A commonly used insecticide disorients bees, making it difficult for them to find their way back to the hive, according to new research.
That may help explain an alarming decline in the numbers of these vital insects seen across the United States and Europe, and the puzzling phenomenon called colony collapse disorder.
A new study, published in Science, shows honeybees exposed to low levels of an insecticide known as a neonicotinoid - which is used by farmers worldwide - left the hive and never returned at about twice the rate of their untreated hivemates.
A second study published in Science saw similar effects on wild bumblebees. Their hives grew more slowly and produced far fewer queens when exposed to a neonicotinoid.
Billion-dollar bees
Bees pollinate the flowers that become fruits, nuts and vegetables. The work these insects do is worth about $18 billion a year to U.S. farmers.
But honeybee colonies in the United States have been shrinking by about a third each year for the past several years.

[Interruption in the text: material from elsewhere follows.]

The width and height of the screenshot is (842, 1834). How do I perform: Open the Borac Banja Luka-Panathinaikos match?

Colorado beekeeper Tom Theobald says the worst of the die-offs usually happen in the winter.
“If you were a rancher, you’d go out there and you’d have a dead cow. In the case of the bees, there may or may not be a carcass,” he says. “They may have mostly disappeared with just a small remnant [of the hive] left.”
Mysterious disappearance
This mysterious disappearance has been termed colony collapse disorder. Colony collapses account for about a third of the overall loss of honeybees each year, according to the U.S. Department of Agriculture.
No one knows exactly why it happens. A parasite called the varroa mite started attacking honeybee hives in the 1980s.

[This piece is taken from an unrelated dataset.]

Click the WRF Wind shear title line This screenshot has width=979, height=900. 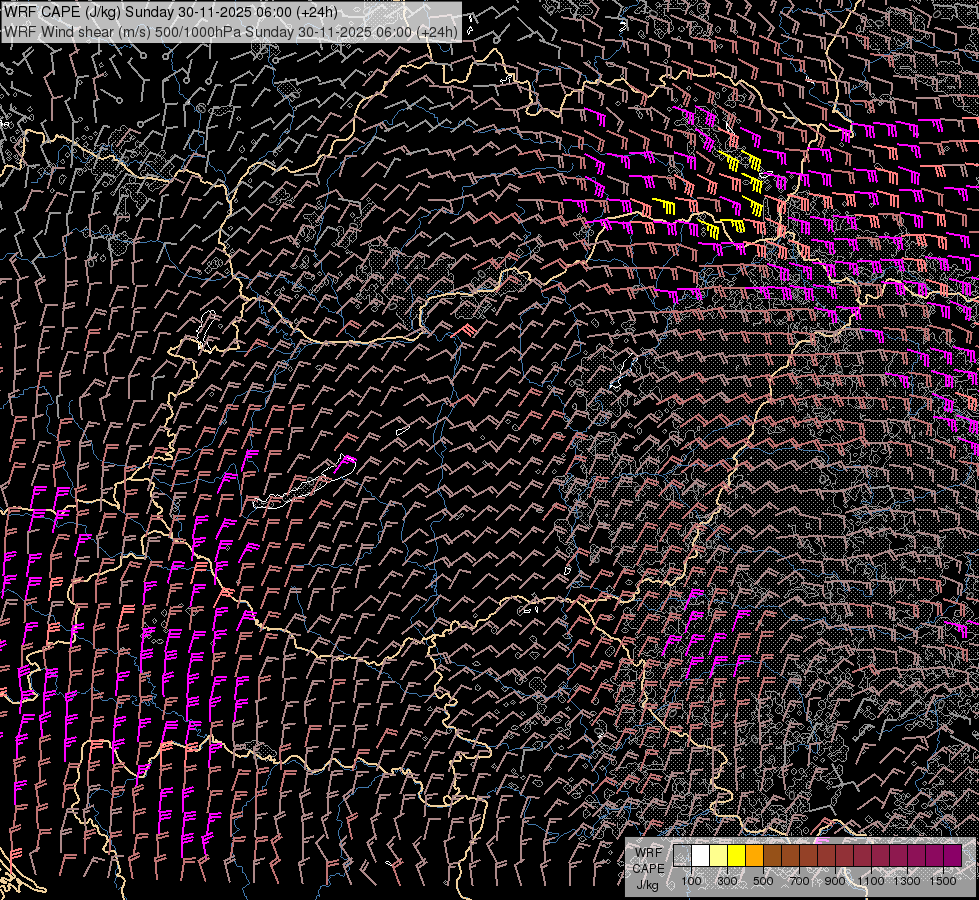coord(230,31)
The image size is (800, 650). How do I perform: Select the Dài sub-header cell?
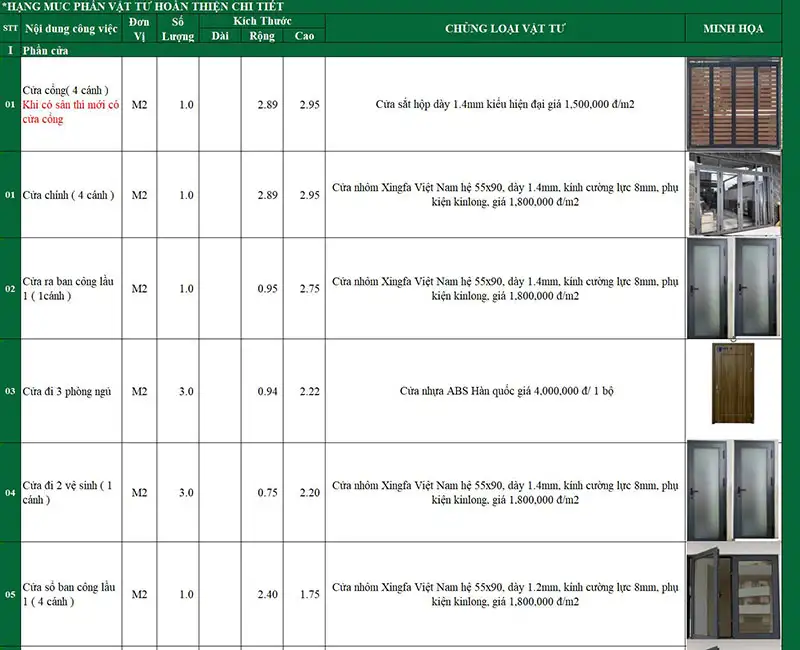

But Theobald says even as beekeepers started getting the mite problem under control, “The losses not only continued but they escalated. And as we look back, it appears that the reason for that is that the influence of the systemic pesticides was beginning to become more and more dominant.”
Systemic pesticides called neonicotinoids first introduced in the 1990s are now commonly used to coat the seeds of many major crops. The seedlings absorb the chemical as they grow. So, rather than needing to indiscriminately spray a whole field, there is a little bit of insecticide inside each plant.
But that includes the plant's pollen and nectar that the bees are after. It is not enough to kill them. Some studies have show it may be harming them nonetheless. But not all researchers have been convinced.
Intoxicated bees
In one of the new studies, researchers glued tiny microchips to the backs of honeybees. The chips tracked the insects as they came and went from their hive.
The researchers fed the bees sugar water spiked with a low dose of a neonicotinoid and sent them out to forage.
They found these bees were about twice as likely to fail to return as bees not exposed to the insecticide.
Lead author Mickaël Henry from the French national agriculture research institute, INRA, says the bees basically get drunk.
“Intoxicated honeybees with those small doses may just get lost and are unable to find their way back home,” he says.
Wild bees also affected
And it’s not just honeybees that are affected.
Some research has shown bumblebees have a harder time gathering nectar in the laboratory when exposed to neonicotinoids. Bumblebee researcher Dave Goulson at Britain’s University of Sterling and colleagues studied colonies in real-world conditions.
The second study in Science, they found colonies of bees treated with a low dose of a neonicotinoid were smaller than untreated colonies.
Most significantly, Goulson says, “There were 85 percent fewer queens produced when they’d been exposed to realistic field levels of neonicotinoids, which clearly could have very significant implications for bumblebee populations in the wild.”
Only bumblebee queens survive the winter to start new colonies each spring.
That could help explain why bumblebee populations are declining along with the honeybees. And around the world, wild pollinators like bumblebees are more important than honeybees for certain crops.
Overdose
Bayer CropScience, which makes neonicotinoid pesticides, disputes the findings.
“Instead of dosing the animals at field-relevant concentrations as the authors intended," says Bayer spokesman Jack Boyne, "they instead dosed them at levels that are far greater than what would commonly be experienced in the field." Sixty times greater, Boyne says. At that level, he says, it is not surprising that the bees were disoriented.
And he notes that researchers are studying many other factors affecting bee populations, including parasites, diseases, and the stress of transporting commercial beehives.
Purdue University insect scientist Christian Krupke agrees there are a lot of factors threatening bees. But he says the new studies give regulators something to think about.
“Our regulatory system is based on a lethal dose. Is the bee dead, or is it alive? And these studies show that these bees may be alive, but there’s a sublethal dose that’s causing harm to the colony.”
Some European regulators have banned neonicotinoids, and calls for bans in the United States are growing as well.